The SDK is built around Events, Actions, Mods, and Flows. Events are emitted at important steps in the inference process (Prefill, ForwardPass, Sampled, and Added). Actions are responses that can steer the inference process after each Event. The Actions are AdjustPrefill, ForceTokens, AdjustLogits, ForceOutput, ForceToolCalls, and Backtrack. Mods are modules that ingest Events and return Actions. Mods can hold arbitrary state and be strung together with Flows to create complex inference-time steering.

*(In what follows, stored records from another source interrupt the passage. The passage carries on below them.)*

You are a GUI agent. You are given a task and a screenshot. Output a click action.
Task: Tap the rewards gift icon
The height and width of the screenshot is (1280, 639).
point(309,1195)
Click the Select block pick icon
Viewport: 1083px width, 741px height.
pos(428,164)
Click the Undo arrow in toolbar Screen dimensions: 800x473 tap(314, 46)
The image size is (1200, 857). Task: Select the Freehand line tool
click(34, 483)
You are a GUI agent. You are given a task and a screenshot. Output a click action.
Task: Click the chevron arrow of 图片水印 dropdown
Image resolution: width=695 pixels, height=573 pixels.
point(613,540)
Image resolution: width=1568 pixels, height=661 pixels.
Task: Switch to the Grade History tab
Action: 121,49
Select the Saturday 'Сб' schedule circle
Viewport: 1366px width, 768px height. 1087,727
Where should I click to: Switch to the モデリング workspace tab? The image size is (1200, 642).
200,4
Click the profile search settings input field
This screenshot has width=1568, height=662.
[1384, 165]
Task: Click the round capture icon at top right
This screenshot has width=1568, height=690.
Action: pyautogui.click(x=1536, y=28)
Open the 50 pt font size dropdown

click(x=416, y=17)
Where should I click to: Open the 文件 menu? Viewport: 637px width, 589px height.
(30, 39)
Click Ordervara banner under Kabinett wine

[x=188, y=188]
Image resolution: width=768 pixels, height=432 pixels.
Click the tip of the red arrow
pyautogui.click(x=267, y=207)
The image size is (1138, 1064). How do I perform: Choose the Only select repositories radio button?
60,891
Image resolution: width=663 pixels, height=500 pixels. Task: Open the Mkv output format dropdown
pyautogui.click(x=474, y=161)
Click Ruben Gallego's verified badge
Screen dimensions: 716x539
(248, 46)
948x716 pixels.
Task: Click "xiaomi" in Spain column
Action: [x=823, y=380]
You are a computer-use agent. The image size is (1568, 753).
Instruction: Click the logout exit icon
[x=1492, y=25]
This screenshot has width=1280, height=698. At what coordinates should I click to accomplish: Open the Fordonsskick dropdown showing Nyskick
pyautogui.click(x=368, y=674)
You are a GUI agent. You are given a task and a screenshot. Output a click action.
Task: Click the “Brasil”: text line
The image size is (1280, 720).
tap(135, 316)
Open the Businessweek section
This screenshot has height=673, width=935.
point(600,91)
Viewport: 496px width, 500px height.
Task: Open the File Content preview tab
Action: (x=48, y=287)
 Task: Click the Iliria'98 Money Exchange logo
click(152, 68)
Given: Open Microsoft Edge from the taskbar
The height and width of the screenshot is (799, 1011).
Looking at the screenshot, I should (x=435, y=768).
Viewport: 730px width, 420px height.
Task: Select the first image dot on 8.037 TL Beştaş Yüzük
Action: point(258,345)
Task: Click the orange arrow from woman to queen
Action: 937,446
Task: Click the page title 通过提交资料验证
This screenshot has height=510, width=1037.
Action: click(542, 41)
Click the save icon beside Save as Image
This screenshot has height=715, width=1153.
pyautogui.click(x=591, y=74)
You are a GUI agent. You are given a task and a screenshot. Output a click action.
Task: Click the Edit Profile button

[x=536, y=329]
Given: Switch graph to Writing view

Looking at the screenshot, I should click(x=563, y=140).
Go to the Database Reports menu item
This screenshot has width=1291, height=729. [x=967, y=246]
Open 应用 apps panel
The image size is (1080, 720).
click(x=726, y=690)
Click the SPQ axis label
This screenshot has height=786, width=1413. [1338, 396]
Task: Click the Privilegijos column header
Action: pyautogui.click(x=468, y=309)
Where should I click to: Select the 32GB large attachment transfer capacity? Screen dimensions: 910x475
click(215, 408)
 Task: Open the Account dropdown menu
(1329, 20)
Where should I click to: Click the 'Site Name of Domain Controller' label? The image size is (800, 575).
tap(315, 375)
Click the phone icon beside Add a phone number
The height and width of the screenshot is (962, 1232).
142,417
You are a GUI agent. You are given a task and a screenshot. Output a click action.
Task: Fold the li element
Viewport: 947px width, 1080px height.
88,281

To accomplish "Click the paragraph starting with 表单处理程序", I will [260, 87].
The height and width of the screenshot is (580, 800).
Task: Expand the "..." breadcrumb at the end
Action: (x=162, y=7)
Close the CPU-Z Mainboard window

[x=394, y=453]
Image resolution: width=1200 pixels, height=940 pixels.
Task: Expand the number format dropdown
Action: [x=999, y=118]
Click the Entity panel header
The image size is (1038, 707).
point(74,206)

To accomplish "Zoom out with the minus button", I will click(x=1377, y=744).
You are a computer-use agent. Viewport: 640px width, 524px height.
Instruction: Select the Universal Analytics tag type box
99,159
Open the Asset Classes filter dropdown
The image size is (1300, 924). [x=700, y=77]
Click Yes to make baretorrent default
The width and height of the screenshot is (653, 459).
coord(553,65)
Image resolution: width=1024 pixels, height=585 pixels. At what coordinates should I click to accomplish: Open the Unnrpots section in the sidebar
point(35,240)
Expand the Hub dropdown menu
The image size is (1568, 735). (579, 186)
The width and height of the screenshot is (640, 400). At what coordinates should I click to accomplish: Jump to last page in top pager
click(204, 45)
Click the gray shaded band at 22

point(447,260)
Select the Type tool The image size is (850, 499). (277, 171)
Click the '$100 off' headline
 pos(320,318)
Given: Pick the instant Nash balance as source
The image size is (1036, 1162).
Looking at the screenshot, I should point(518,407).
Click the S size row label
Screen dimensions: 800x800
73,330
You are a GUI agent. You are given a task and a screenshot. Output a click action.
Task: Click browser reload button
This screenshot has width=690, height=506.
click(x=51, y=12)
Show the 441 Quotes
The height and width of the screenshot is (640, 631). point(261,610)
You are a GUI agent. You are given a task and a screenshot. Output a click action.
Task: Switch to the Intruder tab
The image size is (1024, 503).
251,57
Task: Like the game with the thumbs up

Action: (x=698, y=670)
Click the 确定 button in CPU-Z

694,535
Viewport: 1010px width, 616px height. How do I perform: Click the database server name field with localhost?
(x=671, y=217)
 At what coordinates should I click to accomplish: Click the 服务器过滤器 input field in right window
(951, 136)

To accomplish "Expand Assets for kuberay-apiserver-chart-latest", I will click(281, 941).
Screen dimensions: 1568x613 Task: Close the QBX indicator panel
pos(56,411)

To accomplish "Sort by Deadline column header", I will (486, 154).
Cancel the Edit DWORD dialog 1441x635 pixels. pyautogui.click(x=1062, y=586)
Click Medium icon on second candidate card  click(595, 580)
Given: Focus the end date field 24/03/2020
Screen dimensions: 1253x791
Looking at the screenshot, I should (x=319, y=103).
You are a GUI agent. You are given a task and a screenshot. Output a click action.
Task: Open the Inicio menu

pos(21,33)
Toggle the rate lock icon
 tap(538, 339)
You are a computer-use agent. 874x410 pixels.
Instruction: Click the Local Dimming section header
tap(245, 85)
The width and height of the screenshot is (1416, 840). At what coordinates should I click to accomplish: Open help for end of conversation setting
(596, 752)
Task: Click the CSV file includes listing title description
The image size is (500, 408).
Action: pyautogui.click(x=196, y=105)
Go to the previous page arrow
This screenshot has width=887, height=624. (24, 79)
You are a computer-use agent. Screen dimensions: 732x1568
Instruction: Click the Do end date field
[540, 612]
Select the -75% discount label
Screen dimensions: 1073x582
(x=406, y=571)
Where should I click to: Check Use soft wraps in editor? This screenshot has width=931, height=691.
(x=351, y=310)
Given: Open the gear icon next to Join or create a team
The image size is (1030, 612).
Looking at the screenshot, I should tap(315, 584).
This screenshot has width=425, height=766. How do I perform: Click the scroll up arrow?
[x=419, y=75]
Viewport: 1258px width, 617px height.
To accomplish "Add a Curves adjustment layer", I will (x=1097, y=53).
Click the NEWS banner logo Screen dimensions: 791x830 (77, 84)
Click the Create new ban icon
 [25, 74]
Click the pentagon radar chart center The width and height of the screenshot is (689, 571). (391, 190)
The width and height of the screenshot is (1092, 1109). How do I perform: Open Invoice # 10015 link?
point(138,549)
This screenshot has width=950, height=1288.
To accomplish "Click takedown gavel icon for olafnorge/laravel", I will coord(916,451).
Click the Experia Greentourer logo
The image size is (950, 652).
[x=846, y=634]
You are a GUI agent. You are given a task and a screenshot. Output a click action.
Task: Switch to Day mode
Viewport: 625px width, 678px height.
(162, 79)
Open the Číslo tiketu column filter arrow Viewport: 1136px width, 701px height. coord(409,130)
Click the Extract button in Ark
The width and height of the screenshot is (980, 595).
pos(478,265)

Spin up the SDK, upload a mod, and call it — then explore progressively more powerful patterns using the examples repository.

Prerequisites

Rust and Cargo (for the CLI)
uv on PATH
- macOS: brew install uv
- Linux/macOS: curl -LsSf https://astral.sh/uv/install.sh | sh
- Windows: winget install astral-sh.uv
Optional: HF_TOKEN (set in .env) for gated model downloads

1) Install the CLI

cargo install concai

See the full CLI reference under /cli.

2) Initialize a project

# in your project directory
concai init

What this does:

Creates ./.venv (if missing)
Installs Shared + SDK into ./.venv
Writes .env with defaults (edit CONCAI_MODEL_ID as needed)
Creates mods/hello_world.py with a minimal @mod

Re-run with --force to overwrite files.

3) Add your endpoint

Reach out to us to get an endpoint for running the alpha version of the inference engine.

4) Grab the examples

The examples repository contains growing sets of mods you can upload directly:

https://github.com/concordance-co/concai-examples

Clone it alongside your project (or anywhere convenient).

git clone https://github.com/concordance-co/concai-examples

5) Upload a mod

You can upload single files or bundled directories. For remote servers, include --user-api-key <your_key>.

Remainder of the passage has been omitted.